Instruction |
Output every line of the entries below without changing anything.

(A run of entries)
══════════

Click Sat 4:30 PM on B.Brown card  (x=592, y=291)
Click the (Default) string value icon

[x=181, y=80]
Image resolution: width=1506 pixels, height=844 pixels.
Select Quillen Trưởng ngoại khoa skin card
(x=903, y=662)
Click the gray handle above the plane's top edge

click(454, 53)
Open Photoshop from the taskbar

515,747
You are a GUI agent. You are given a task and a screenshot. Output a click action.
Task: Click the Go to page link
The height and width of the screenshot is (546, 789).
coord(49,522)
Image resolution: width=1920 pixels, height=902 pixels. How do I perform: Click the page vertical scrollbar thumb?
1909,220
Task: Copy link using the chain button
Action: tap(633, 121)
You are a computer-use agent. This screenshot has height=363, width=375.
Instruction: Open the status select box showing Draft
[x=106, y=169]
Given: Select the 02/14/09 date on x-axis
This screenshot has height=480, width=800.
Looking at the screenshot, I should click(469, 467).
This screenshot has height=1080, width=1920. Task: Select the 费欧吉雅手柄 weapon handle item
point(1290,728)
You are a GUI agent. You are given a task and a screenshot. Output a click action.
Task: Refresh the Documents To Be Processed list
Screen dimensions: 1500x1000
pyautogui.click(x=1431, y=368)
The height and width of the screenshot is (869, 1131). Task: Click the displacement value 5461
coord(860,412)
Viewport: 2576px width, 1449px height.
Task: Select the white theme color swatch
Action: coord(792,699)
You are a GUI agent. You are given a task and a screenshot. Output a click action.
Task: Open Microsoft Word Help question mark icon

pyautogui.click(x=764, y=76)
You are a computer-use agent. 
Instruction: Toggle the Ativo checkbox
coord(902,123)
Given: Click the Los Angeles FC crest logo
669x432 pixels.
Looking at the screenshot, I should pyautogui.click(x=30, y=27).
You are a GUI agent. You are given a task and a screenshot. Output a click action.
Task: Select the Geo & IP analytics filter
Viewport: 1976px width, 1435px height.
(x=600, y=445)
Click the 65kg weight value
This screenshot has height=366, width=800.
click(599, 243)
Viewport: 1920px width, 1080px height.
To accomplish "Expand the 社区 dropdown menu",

══════════

Worked answer |
Click Sat 4:30 PM on B.Brown card  (x=592, y=291)
Click the (Default) string value icon

[x=181, y=80]
Image resolution: width=1506 pixels, height=844 pixels.
Select Quillen Trưởng ngoại khoa skin card
(x=903, y=662)
Click the gray handle above the plane's top edge

click(454, 53)
Open Photoshop from the taskbar

515,747
You are a GUI agent. You are given a task and a screenshot. Output a click action.
Task: Click the Go to page link
The height and width of the screenshot is (546, 789).
coord(49,522)
Image resolution: width=1920 pixels, height=902 pixels. How do I perform: Click the page vertical scrollbar thumb?
1909,220
Task: Copy link using the chain button
Action: tap(633, 121)
You are a computer-use agent. This screenshot has height=363, width=375.
Instruction: Open the status select box showing Draft
[x=106, y=169]
Given: Select the 02/14/09 date on x-axis
This screenshot has height=480, width=800.
Looking at the screenshot, I should click(469, 467).
This screenshot has height=1080, width=1920. Task: Select the 费欧吉雅手柄 weapon handle item
point(1290,728)
You are a GUI agent. You are given a task and a screenshot. Output a click action.
Task: Refresh the Documents To Be Processed list
Screen dimensions: 1500x1000
pyautogui.click(x=1431, y=368)
The height and width of the screenshot is (869, 1131). Task: Click the displacement value 5461
coord(860,412)
Viewport: 2576px width, 1449px height.
Task: Select the white theme color swatch
Action: coord(792,699)
You are a GUI agent. You are given a task and a screenshot. Output a click action.
Task: Open Microsoft Word Help question mark icon

pyautogui.click(x=764, y=76)
You are a computer-use agent. 
Instruction: Toggle the Ativo checkbox
coord(902,123)
Given: Click the Los Angeles FC crest logo
669x432 pixels.
Looking at the screenshot, I should pyautogui.click(x=30, y=27).
You are a GUI agent. You are given a task and a screenshot. Output a click action.
Task: Select the Geo & IP analytics filter
Viewport: 1976px width, 1435px height.
(x=600, y=445)
Click the 65kg weight value
This screenshot has height=366, width=800.
click(599, 243)
Viewport: 1920px width, 1080px height.
To accomplish "Expand the 社区 dropdown menu",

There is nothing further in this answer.